The White House said Biden’s efforts show a broader commitment to racial equity and justice.

Meanwhile, Trump has vowed to dismantle key civil rights protections, including the Justice Department’s Civil Rights Division.

“Having the Black woman’s experience on the federal bench is extremely important because there is a different kind of voice that can come from the Black female from the bench,” Delores Jones-Brown, professor emeritus at John Jay College of Criminal Justice, told reporters.

Lena Zwarensteyn of the Leadership Conference on Civil and Human Rights told reporters that these district court judges are often the first and sometimes the final arbiters in cases affecting healthcare access, education equity, fair hiring practices, and voting rights.

“Those decisions are often the very final decisions because very few cases actually get heard by the U.S. Supreme Court,” Zwarensteyn explained.

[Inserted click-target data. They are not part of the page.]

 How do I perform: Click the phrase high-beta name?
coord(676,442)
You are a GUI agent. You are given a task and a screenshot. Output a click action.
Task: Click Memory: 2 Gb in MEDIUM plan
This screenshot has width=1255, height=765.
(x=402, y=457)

Biden’s nomination of Justice Ketanji Brown Jackson to the Supreme Court further reflects his commitment to judicial diversity. Jackson became the first Black woman to serve on the nation’s highest court.

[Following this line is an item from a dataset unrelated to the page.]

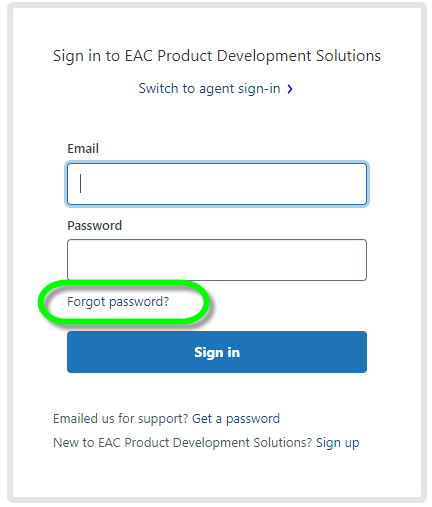Click inside the Password text box
432x507 pixels.
tap(217, 260)
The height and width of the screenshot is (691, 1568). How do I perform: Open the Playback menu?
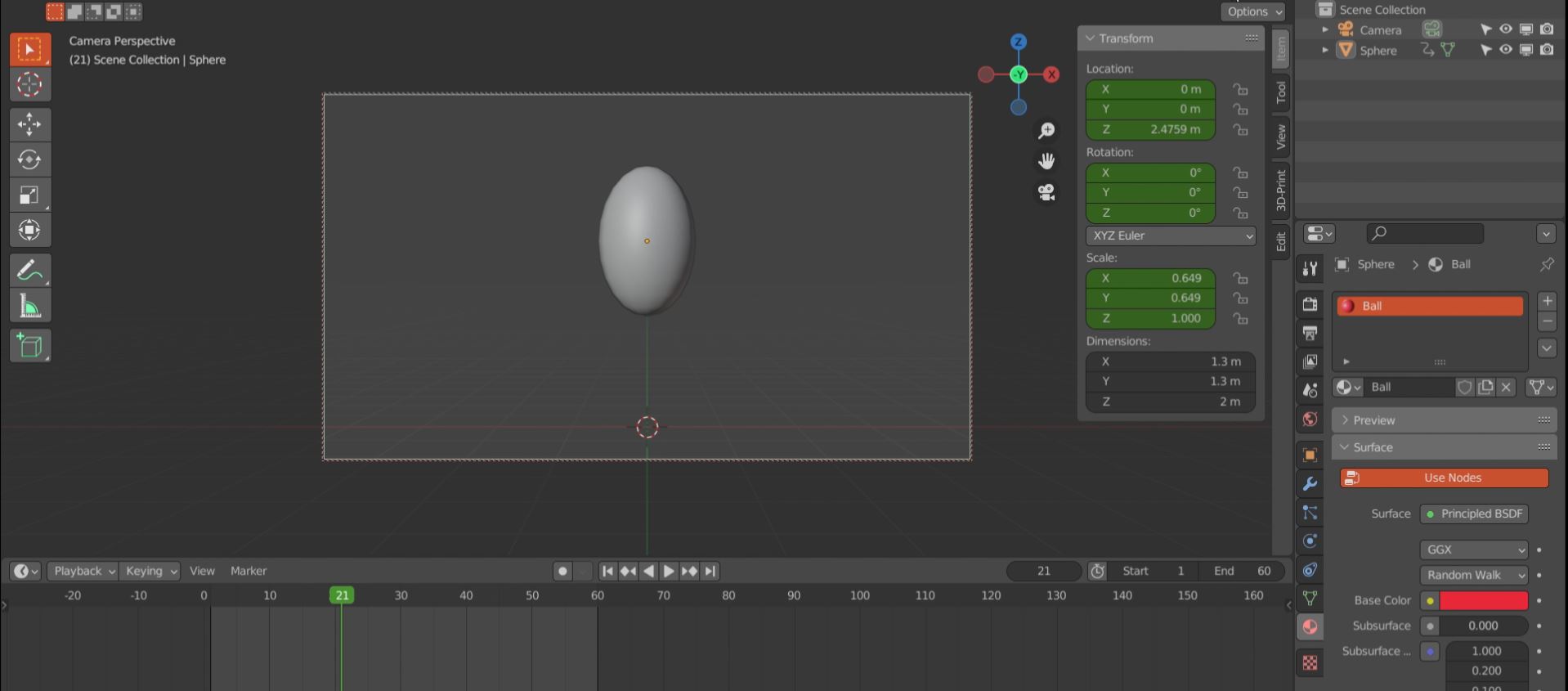[83, 571]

Patrick McNeil, spokesperson for the Leadership Conference, pointed out that over half of Biden’s Black female judicial appointees have backgrounds as civil rights attorneys and public defenders, experience advocates consider essential for a balanced judiciary.

Meanwhile, Congress remains divided over the expansion of federal judgeships. Legislation to add 66 new judgeships—approved unanimously by the Senate in August—stalled in the GOP-controlled House until after the election. House Republicans proposed distributing the new judgeships over the next decade, giving three administrations a say in appointments. President Biden, however, signaled he would veto the bill if it reached his desk.

Rep. Jerry Nadler, D-N.Y., argued the delay was a strategic move to benefit Trump’s potential return to office. “Donald Trump has made clear that he intends to expand the power of the presidency and giving him 25 new judges to appoint gives him one more tool at his disposal,” Nadler said.